[Available data]:

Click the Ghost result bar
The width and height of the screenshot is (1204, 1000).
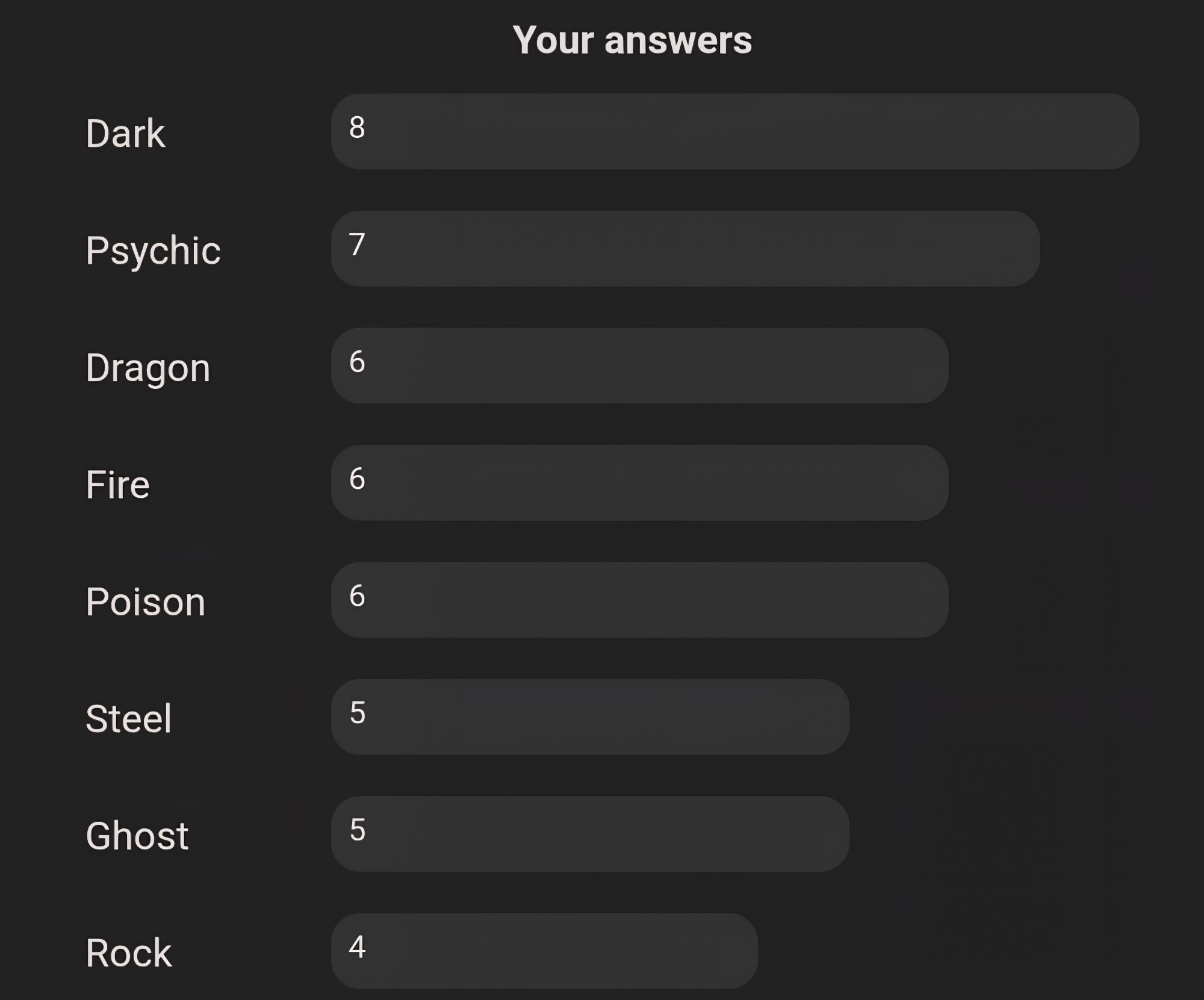click(x=590, y=834)
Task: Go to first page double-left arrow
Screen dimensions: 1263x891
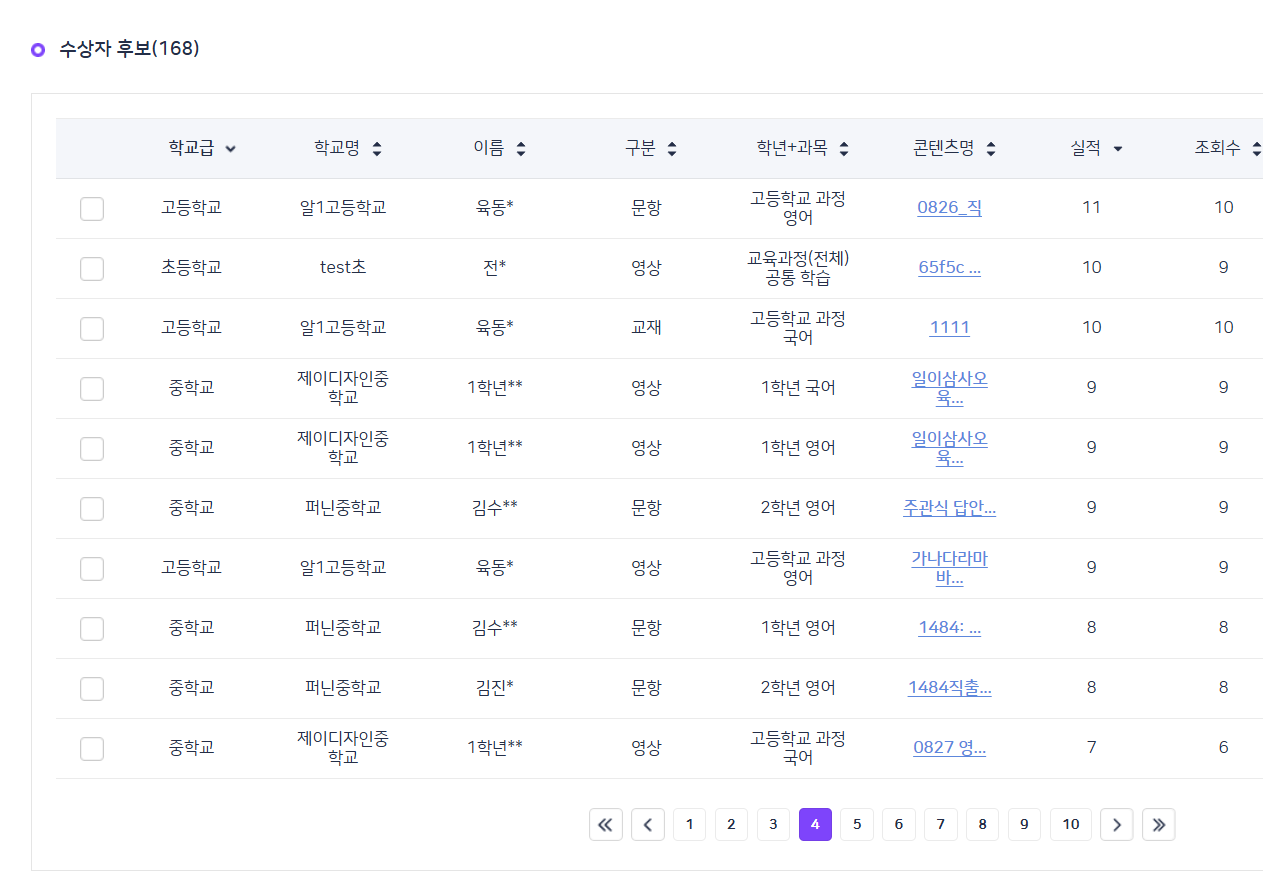Action: pos(605,824)
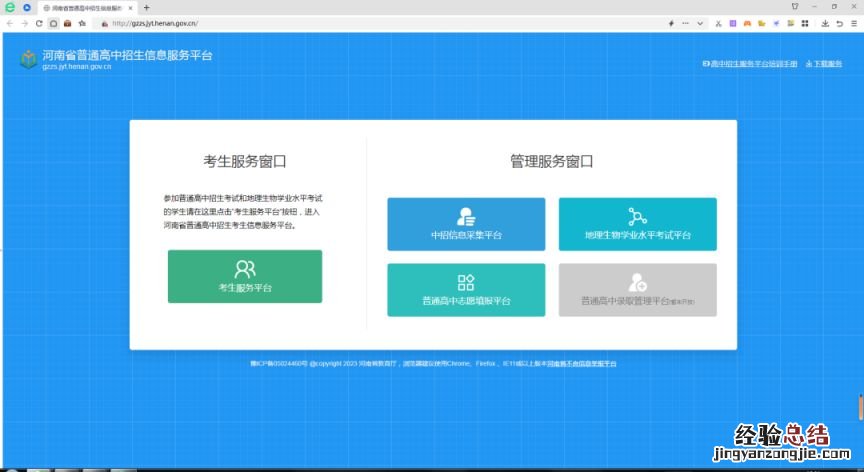The width and height of the screenshot is (864, 472).
Task: Click the browser reload icon
Action: (39, 23)
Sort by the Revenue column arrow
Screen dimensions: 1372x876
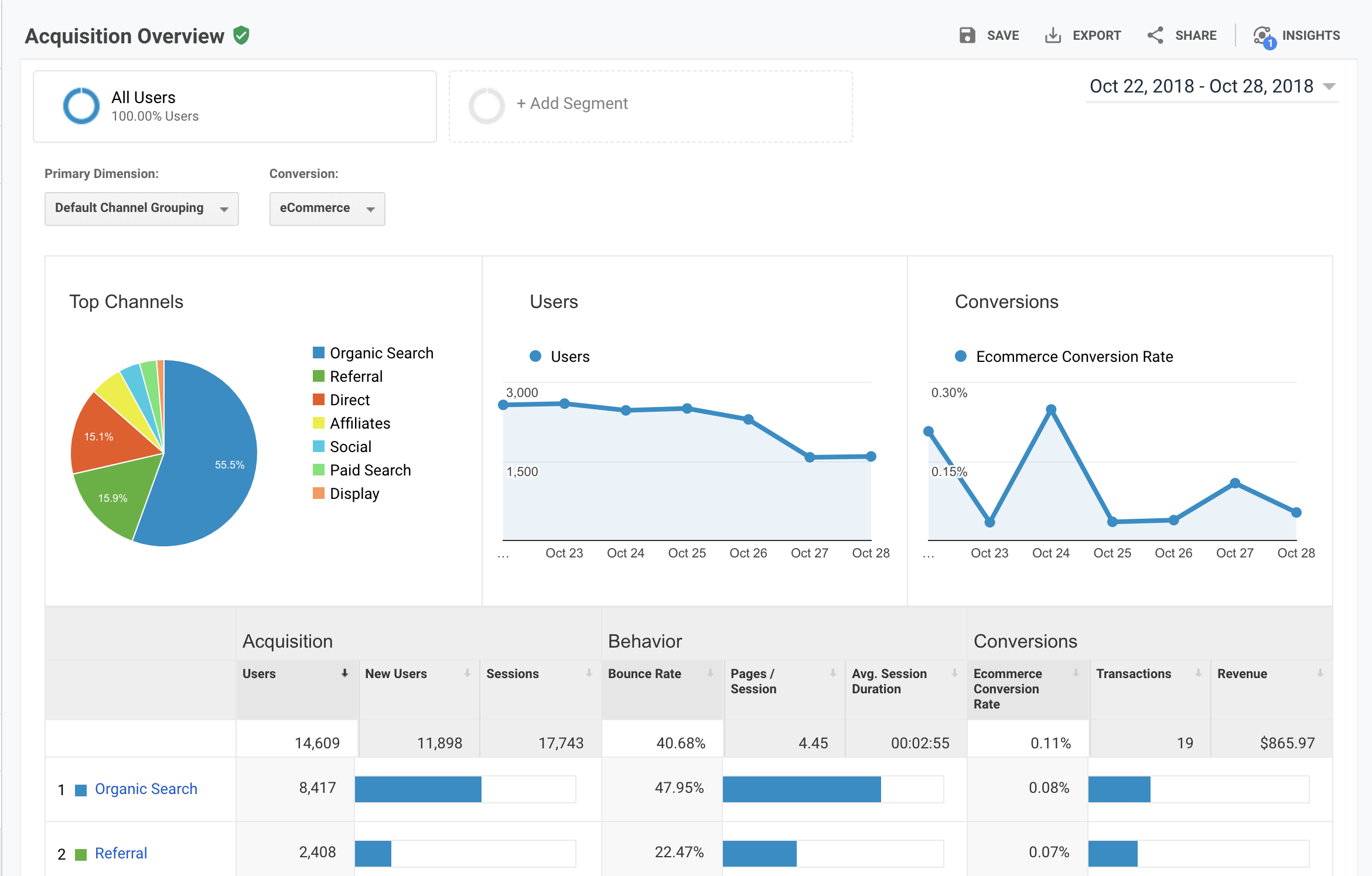[x=1320, y=673]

[Work request]: Word for word, return the material above; the pictures stay out.

[Exercise answer]:
Click the Ghost result bar
The width and height of the screenshot is (1204, 1000).
click(x=590, y=834)
Task: Go to first page double-left arrow
Screen dimensions: 1263x891
Action: pos(605,824)
The width and height of the screenshot is (864, 472).
Task: Click the browser reload icon
Action: (39, 23)
Sort by the Revenue column arrow
Screen dimensions: 1372x876
[x=1320, y=673]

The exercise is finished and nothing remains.